EXERCISE DIRECTIONS: Each entry below should be restated word for word, without any picture it contains.
*** THE INPUT Section Begins ***
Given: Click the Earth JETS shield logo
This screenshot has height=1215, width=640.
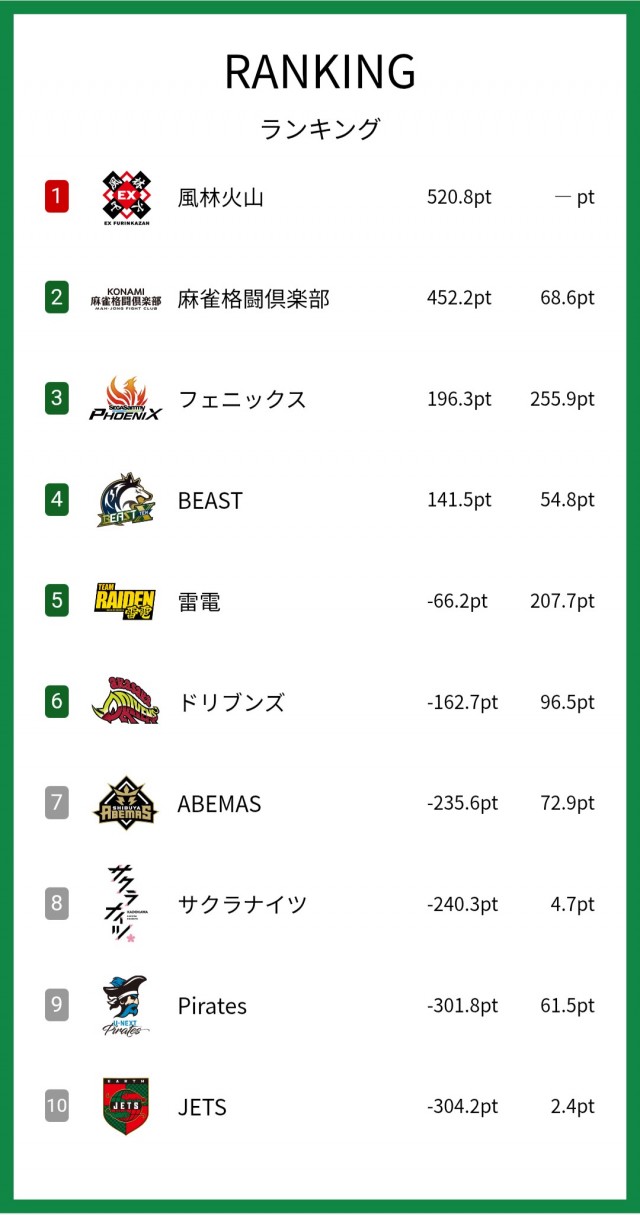Looking at the screenshot, I should pos(126,1107).
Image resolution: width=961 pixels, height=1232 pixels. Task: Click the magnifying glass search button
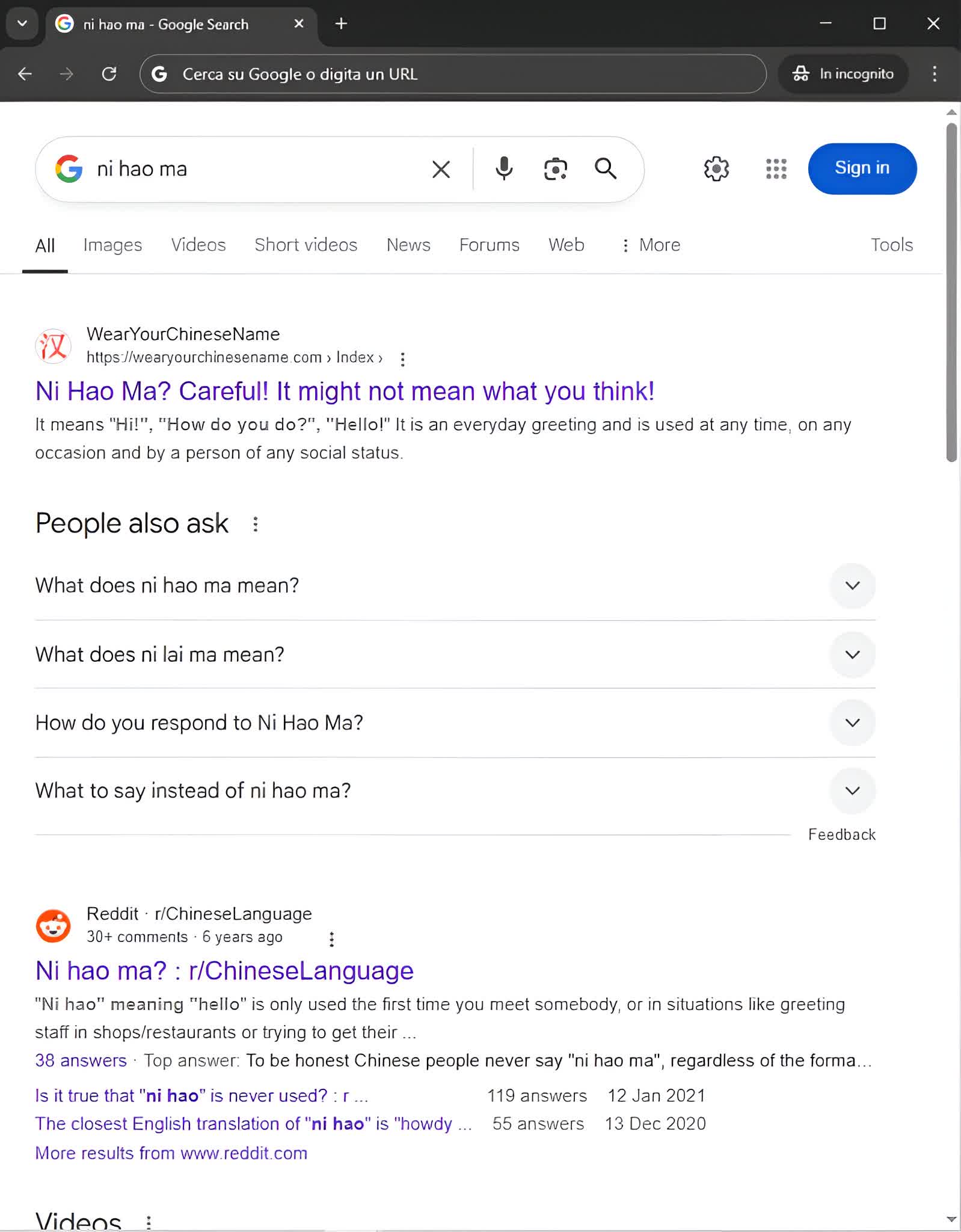(606, 169)
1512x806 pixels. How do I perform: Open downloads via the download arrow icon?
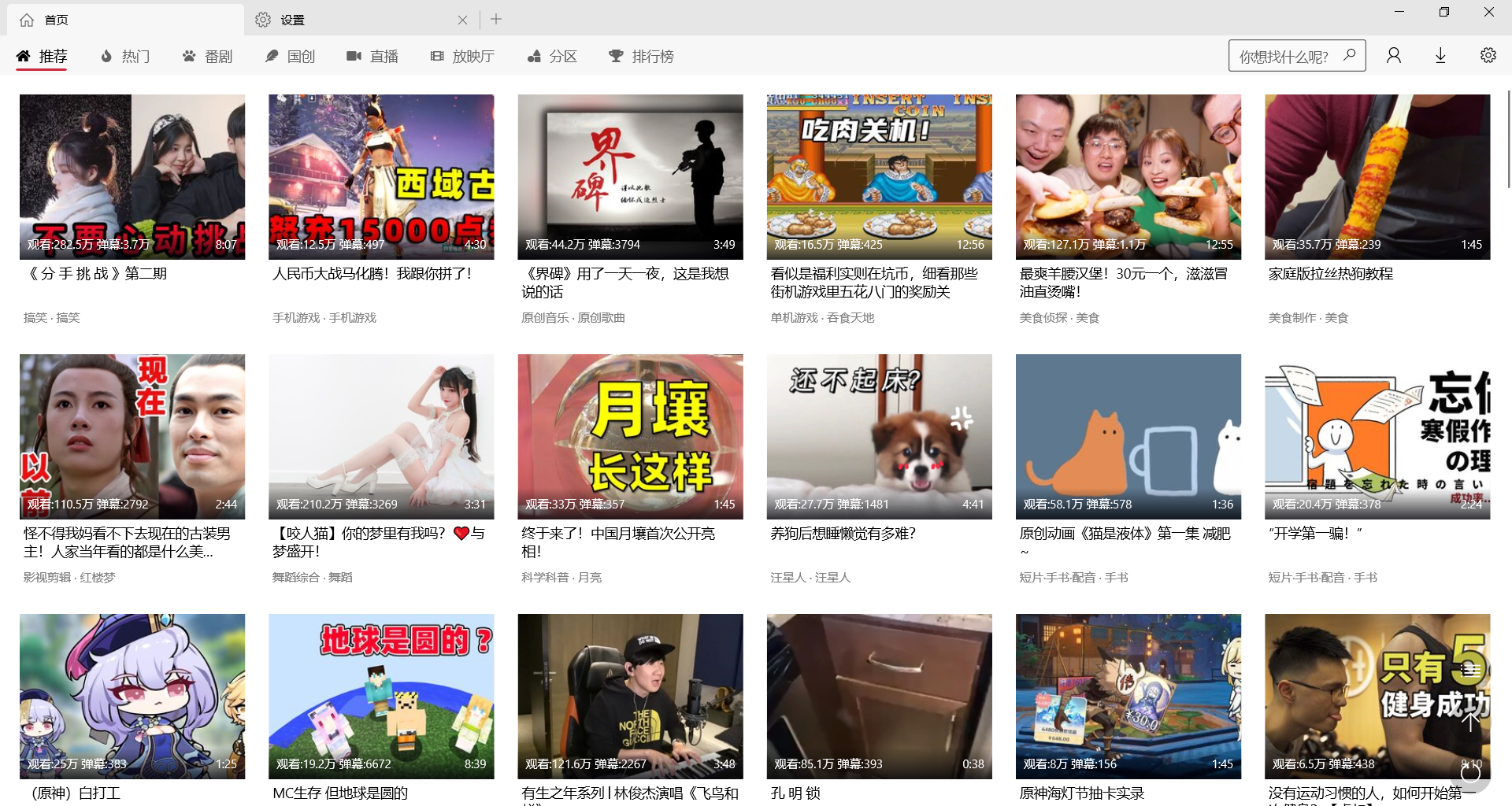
*** THE INPUT Section Ends ***
PROBLEM SOLUTION:
Given: Click the Earth JETS shield logo
This screenshot has height=1215, width=640.
Looking at the screenshot, I should pos(126,1107).
Image resolution: width=961 pixels, height=1232 pixels. Task: Click the magnifying glass search button
(606, 169)
1512x806 pixels. How do I perform: Open downloads via the download arrow icon?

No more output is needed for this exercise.